Thus, a more fitting definition is found in section 1 of the National Credit Act, which describes stokvels as formal or informal rotating financial schemes made up of two or more people who, in a voluntary association, pledge to provide mutual support to each other and towards accomplishment of their joint objectives, establishes contributions on a weekly or monthly basis, provides credit to and on behalf of its members, provides for members to share in profits, and relies on self-imposed regulations to protect the interests of its members.
Basically, a stokvel is an association owned, managed, and operated by its own members, whose general purpose is to serve as a saving tool normally formed between friends, members of the community who share a common financial goal. In the 1900s stokvels were savings based, however, nowadays the most common types of stokvels include grocery stokvels which are common towards the end of the year, funeral stokvels, and investment stokvels, amongst others.
The shortcomings and strengths of the regulatory framework governing stokvels in South Africa
In South Africa, initially, there was not any legislative framework dedicated at governing stokvels. Until in 2014 when the Banks Act put requirements in place for stokvels to be registered and to operate under the self-regulatory framework of the National Stokvel Association of South Africa (NASASA), which is authorised by the Reserve Bank.
Shortcomings of the regulatory framework governing stokvels in South Africa
Stokvels in South Africa do not possess legal personality, they are often viewed as partnerships under the South African Law. As a result, they are limited from entering contracts, securing insurance, and/or accessing investments. Recent studies reveal that the majority of stokvels are not registered with the National Stokvel Association of South Africa, meaning that the unregistered stokvels operate outside the exemptions of the Banks Act and the National Credit Act. This indicates that the regulatory framework established by the exemption notices of the Banks Act granted to stokvels through the NASASA from the Treasury and the South African Reserve Bank is unfit. Members of unregistered stokvels point out mistrust and lack of knowledge about the NASASA, with a significant number of them also stating that they do not want the government to intervene because they are of the belief that the government always hijacks and spoils things.

—————

* [Problems to solve]:
• 1. Reproduce the passage on stokvels verbatim from "Basically, a stokvel" to "stokvels, amongst others.".
• 2. List every type of stokvel that the passage on stokvels names among the most common types today.

* [Recorded information]:
—————

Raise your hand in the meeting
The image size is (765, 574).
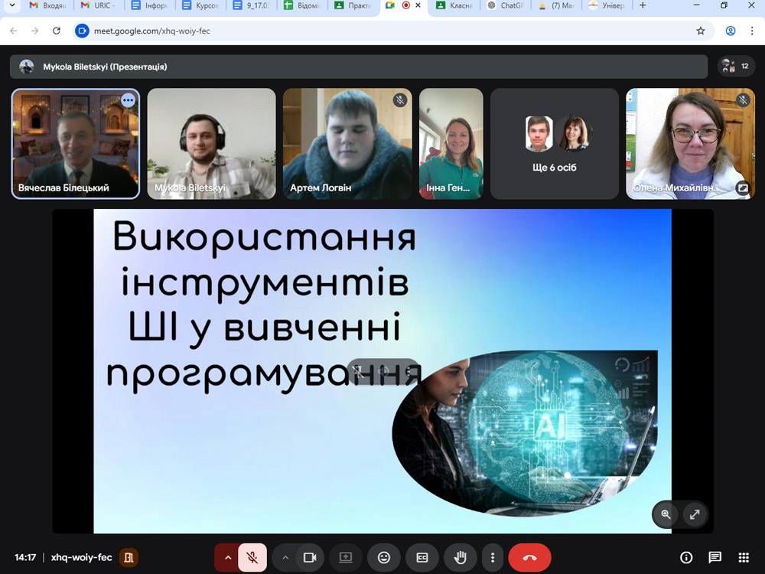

—————

* [Final answers]:
• 1.
Basically, a stokvel is an association owned, managed, and operated by its own members, whose general purpose is to serve as a saving tool normally formed between friends, members of the community who share a common financial goal. In the 1900s stokvels were savings based, however, nowadays the most common types of stokvels include grocery stokvels which are common towards the end of the year, funeral stokvels, and investment stokvels, amongst others.

• 2. Grocery stokvels, funeral stokvels, investment stokvels